▶ [Work to complete]: In this exercise, return the whole listing exactly, excluding any images.

▶ [Raw data]:
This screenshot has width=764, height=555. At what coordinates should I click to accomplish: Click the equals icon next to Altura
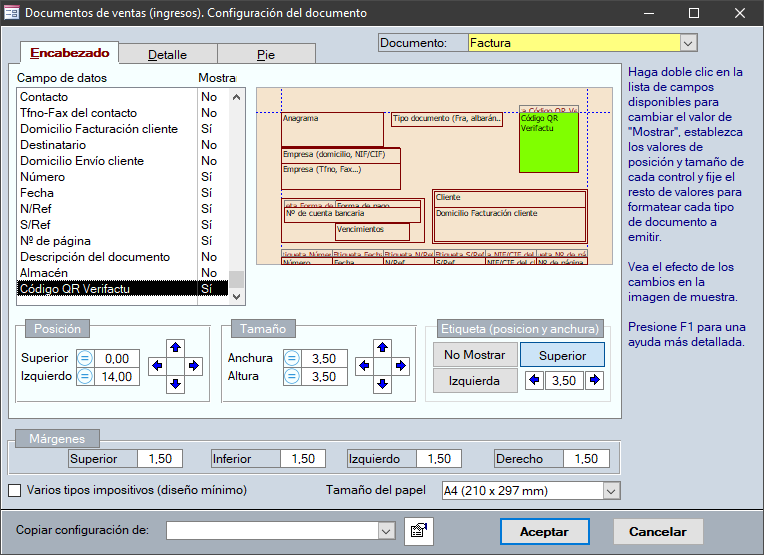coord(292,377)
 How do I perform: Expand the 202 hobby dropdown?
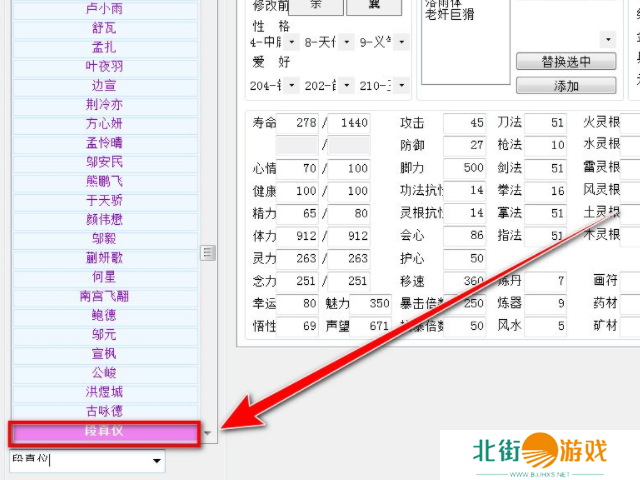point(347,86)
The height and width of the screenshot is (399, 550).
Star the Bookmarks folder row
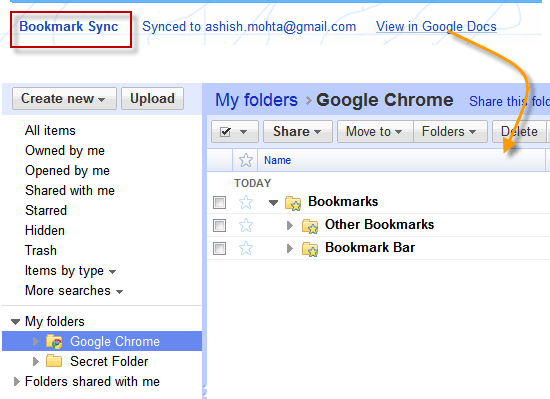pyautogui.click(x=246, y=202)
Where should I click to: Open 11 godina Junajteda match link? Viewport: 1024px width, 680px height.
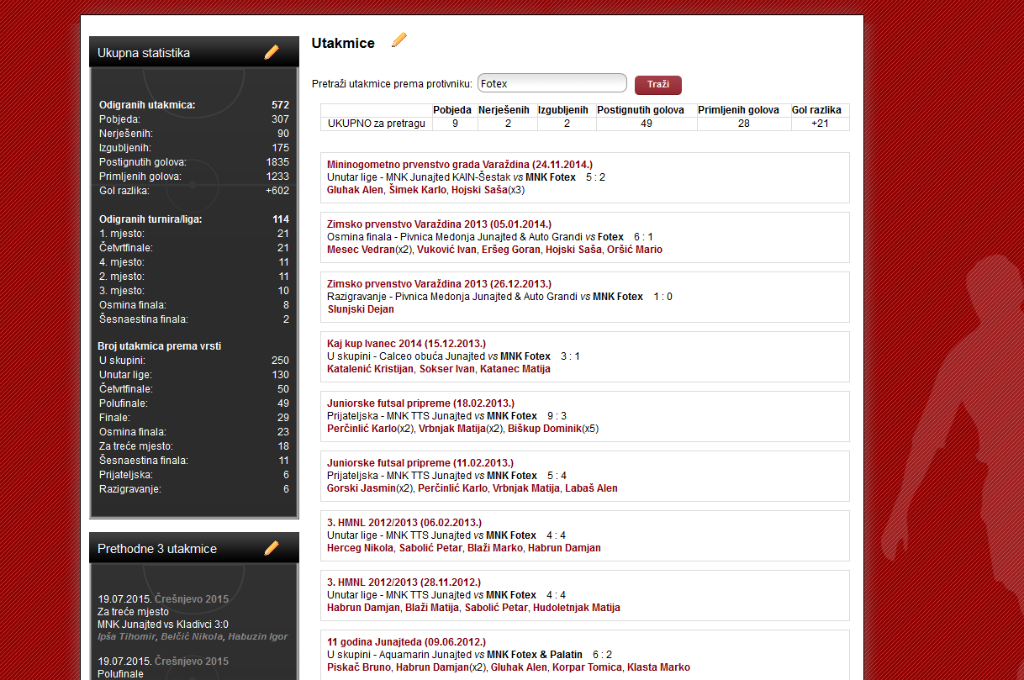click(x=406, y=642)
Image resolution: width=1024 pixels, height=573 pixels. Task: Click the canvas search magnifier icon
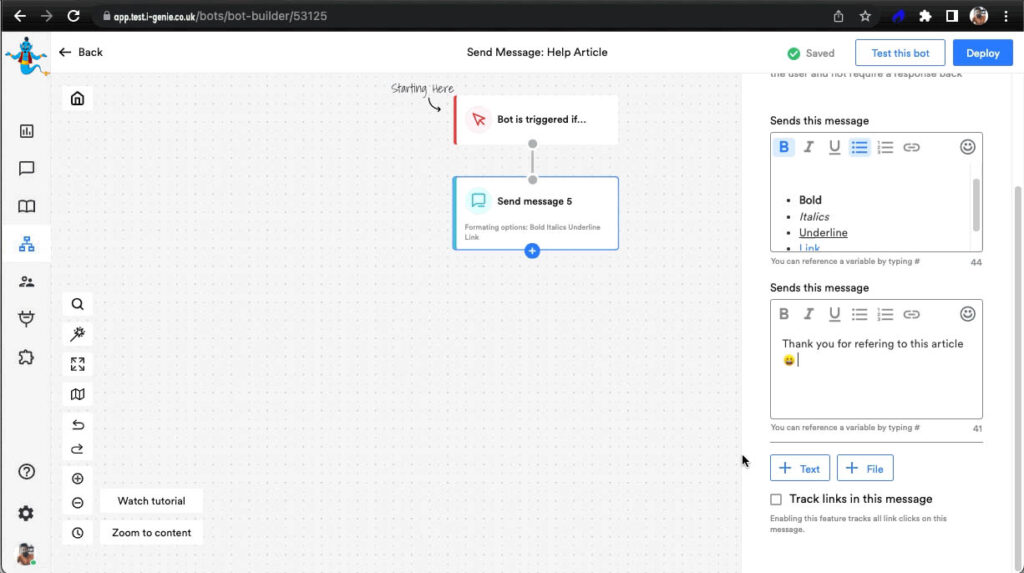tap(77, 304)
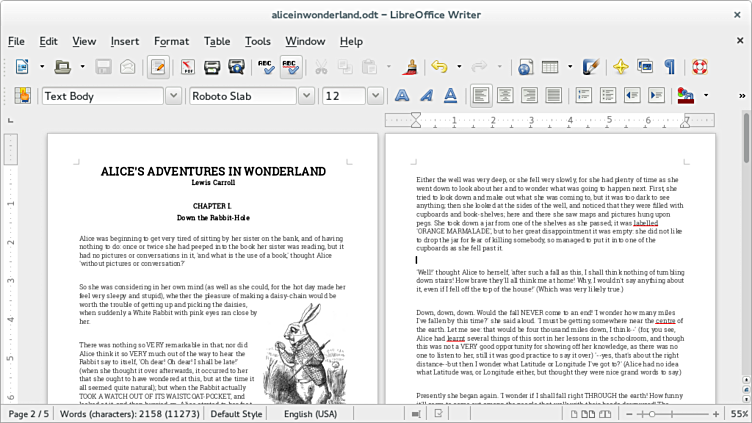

▶ [Result]:
This screenshot has width=764, height=555. At what coordinates should I click to accomplish: Click the equals icon next to Altura
coord(292,377)
 How do I perform: Expand the 202 hobby dropdown?
point(347,86)
The height and width of the screenshot is (399, 550).
Star the Bookmarks folder row
pyautogui.click(x=246, y=202)
Where should I click to: Open 11 godina Junajteda match link? Viewport: 1024px width, 680px height.
click(x=406, y=642)
Image resolution: width=1024 pixels, height=573 pixels. Task: Click the canvas search magnifier icon
tap(77, 304)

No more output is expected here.